The following article consists of several sections:
Introduction:
The initial motivation for investigating polling was a message detected in the logs of my server:
freebsd nfe0: watchdog timeout (missed Tx interrupts) -- recovering
As we can see, the
nfe
driver is reporting missed receive interrupts. The logical next step was to check if this device was sharing an IRQ with any heavily utilized I/O device, but that was not the case. The network interface had its own IRQ.
interrupt total rate
irq1: atkbd0 2 0
irq9: acpi0 840 2
irq17: hdac0 58 0
irq18: nfe0 1 0
irq20: ohci0 440 1
irq21: ehci0 3076 7
irq22: ath0 ohci1 2 0
irq23: ehci1 18 0
cpu0:timer 546025 1164
cpu1:timer 116458 248
irq24: ahci0:ch0 31937 68
irq25: ahci0:ch1 341 1
Total 699198 1490
So I decided to delve deeper into the operation and management of devices under FreeBSD. The first thing we need to consider is that in the Von Neumann architecture , I/O devices need to move data from the device itself to main memory. Each of these movements is managed by the CPU in one way or another, with several ways to perform this operation:
- Polling : The CPU checks the device’s status and proceeds with execution if there is any pending operation.

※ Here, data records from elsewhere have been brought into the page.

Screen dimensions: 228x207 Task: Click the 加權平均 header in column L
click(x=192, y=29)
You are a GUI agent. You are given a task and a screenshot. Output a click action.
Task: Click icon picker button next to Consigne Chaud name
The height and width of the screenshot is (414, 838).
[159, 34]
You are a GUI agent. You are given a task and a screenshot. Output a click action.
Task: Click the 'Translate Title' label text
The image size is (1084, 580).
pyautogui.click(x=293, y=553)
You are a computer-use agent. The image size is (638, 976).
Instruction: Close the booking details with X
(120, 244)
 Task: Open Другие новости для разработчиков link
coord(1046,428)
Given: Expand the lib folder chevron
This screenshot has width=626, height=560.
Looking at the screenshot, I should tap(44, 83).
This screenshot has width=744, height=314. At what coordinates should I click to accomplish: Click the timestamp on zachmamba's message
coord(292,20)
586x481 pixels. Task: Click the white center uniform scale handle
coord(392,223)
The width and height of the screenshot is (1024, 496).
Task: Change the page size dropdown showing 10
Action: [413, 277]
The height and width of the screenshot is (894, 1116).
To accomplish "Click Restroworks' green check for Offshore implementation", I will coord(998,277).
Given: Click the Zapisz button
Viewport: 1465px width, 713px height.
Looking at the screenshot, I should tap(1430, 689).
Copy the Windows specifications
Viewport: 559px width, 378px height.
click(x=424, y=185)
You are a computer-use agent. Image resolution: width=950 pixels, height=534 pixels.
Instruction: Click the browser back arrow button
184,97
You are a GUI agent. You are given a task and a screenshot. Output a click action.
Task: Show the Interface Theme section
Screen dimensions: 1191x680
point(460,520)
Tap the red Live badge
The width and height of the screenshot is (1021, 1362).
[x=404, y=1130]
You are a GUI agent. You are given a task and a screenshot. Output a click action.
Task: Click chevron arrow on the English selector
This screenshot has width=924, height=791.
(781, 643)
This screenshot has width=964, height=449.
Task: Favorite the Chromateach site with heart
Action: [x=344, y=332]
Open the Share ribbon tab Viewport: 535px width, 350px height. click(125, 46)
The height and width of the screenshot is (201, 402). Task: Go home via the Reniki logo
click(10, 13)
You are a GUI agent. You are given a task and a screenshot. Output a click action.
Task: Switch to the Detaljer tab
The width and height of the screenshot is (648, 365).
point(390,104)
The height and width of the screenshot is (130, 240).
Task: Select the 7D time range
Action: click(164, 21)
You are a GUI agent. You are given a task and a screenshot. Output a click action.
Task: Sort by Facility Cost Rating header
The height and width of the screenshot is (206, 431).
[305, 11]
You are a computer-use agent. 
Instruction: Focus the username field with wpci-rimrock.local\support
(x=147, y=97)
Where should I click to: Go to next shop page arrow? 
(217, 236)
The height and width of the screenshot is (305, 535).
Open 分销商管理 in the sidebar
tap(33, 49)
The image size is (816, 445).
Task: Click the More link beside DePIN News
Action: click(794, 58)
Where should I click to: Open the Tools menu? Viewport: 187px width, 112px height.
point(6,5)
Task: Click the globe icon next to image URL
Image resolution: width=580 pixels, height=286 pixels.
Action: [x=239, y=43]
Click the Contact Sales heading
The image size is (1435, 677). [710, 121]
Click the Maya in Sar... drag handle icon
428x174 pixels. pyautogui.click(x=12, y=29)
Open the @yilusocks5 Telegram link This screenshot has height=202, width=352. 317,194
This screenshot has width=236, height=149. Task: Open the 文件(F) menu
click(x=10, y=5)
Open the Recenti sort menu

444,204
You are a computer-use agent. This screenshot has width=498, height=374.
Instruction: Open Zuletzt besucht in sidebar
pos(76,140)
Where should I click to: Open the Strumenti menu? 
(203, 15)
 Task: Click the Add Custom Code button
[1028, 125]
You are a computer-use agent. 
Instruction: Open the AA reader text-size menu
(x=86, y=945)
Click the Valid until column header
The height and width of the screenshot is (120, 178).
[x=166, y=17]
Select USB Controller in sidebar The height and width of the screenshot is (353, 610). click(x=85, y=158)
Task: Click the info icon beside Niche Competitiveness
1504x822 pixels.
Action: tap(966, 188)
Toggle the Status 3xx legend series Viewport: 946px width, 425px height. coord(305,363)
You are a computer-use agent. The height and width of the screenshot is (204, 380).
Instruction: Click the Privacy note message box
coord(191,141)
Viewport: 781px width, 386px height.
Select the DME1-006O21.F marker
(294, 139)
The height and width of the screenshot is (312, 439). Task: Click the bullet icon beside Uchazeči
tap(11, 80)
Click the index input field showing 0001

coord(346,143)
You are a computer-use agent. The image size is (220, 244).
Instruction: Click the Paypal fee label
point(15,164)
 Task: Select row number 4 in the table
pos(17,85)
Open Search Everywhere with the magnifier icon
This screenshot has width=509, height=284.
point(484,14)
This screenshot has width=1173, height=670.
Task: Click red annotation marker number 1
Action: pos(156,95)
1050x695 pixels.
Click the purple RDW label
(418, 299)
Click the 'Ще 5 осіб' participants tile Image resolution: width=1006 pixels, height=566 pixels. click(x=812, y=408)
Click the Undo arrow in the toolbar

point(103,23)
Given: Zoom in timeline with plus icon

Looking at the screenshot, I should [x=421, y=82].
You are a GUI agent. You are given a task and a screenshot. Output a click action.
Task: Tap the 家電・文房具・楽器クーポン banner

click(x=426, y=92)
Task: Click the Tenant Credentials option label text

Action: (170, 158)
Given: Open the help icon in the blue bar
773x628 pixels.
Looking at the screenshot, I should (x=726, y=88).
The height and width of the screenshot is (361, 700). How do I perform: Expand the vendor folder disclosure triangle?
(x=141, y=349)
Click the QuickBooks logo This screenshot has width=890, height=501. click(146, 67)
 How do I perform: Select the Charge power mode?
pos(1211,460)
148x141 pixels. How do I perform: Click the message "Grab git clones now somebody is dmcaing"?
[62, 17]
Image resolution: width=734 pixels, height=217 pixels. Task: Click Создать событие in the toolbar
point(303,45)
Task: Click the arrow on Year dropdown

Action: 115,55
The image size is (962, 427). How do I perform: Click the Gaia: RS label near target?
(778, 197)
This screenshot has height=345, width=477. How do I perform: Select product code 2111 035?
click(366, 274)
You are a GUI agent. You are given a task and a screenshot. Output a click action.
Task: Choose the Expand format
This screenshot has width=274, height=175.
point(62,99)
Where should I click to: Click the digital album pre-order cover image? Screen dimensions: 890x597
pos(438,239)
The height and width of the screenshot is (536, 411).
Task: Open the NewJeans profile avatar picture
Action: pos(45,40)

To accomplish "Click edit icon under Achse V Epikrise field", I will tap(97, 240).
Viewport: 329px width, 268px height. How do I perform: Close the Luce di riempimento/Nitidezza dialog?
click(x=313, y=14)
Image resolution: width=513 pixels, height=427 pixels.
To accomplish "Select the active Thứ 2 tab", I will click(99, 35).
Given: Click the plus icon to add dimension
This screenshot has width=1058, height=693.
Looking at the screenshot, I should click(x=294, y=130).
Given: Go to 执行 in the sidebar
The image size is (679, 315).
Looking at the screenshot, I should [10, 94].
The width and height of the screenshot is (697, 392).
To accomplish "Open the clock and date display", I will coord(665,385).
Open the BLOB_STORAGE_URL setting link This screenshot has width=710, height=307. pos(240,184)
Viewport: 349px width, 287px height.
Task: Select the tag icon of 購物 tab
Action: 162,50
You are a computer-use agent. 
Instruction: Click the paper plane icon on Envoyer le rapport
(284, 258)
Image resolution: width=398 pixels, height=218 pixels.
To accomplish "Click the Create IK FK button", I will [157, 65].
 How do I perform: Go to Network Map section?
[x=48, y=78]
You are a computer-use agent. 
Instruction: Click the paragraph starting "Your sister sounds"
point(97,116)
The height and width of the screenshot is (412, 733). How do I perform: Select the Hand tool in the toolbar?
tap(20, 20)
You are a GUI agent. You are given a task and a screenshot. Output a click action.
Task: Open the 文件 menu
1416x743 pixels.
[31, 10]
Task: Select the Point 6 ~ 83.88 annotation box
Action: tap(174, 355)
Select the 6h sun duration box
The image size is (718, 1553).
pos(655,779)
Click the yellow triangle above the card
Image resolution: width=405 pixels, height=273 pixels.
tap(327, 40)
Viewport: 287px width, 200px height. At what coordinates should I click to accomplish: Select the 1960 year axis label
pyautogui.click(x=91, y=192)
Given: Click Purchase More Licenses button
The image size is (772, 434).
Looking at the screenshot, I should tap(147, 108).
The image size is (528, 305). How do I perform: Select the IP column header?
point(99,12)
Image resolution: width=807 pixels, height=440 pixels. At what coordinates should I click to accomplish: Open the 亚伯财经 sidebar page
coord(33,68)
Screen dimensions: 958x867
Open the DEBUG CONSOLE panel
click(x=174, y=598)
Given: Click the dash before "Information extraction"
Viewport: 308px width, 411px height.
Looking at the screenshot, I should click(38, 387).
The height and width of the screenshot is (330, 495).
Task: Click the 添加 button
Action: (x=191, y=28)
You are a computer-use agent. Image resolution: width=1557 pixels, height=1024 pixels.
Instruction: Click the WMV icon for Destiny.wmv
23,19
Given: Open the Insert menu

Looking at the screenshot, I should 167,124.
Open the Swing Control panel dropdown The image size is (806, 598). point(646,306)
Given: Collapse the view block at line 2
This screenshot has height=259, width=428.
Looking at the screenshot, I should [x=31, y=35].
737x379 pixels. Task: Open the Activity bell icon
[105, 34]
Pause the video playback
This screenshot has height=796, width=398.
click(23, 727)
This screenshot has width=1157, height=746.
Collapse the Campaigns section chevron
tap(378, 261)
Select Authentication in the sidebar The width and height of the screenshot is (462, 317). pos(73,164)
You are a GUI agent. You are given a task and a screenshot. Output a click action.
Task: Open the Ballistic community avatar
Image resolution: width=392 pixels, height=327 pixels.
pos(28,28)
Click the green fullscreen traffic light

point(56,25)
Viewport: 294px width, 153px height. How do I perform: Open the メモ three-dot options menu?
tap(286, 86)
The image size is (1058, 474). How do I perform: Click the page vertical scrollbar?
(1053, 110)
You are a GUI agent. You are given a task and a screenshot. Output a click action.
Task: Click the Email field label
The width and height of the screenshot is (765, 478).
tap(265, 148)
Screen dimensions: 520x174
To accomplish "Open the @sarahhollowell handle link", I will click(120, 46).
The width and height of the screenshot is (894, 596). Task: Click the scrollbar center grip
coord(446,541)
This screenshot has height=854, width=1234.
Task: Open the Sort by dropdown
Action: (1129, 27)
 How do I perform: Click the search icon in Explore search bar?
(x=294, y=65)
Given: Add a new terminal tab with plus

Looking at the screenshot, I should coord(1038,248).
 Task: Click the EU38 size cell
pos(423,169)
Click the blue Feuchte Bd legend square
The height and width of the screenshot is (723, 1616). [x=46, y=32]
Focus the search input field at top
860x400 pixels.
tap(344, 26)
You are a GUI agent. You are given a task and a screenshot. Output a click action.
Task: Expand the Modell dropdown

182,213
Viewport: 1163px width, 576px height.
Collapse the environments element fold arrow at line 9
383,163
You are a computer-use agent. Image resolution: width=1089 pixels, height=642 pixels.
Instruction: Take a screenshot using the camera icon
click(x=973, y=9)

For devices with low activity, this approach is very inefficient as we would be wasting clock cycles checking devices that have no pending tasks. Additionally, with polling, the probability of data loss is higher because I/O devices have limited buffers. If they are not attended to before the buffer is full, the data will be discarded.
- Interrupts: The device generates an interrupt that causes the CPU to stop what it is doing and attend to the device. This is much more efficient than polling. However, if it is a heavily loaded system, the CPU will be constantly interrupted, causing numerous context switches . As a result, more time will be spent loading and unloading data from CPU registers than processing useful information. This system degradation affects both userland and kernel processes.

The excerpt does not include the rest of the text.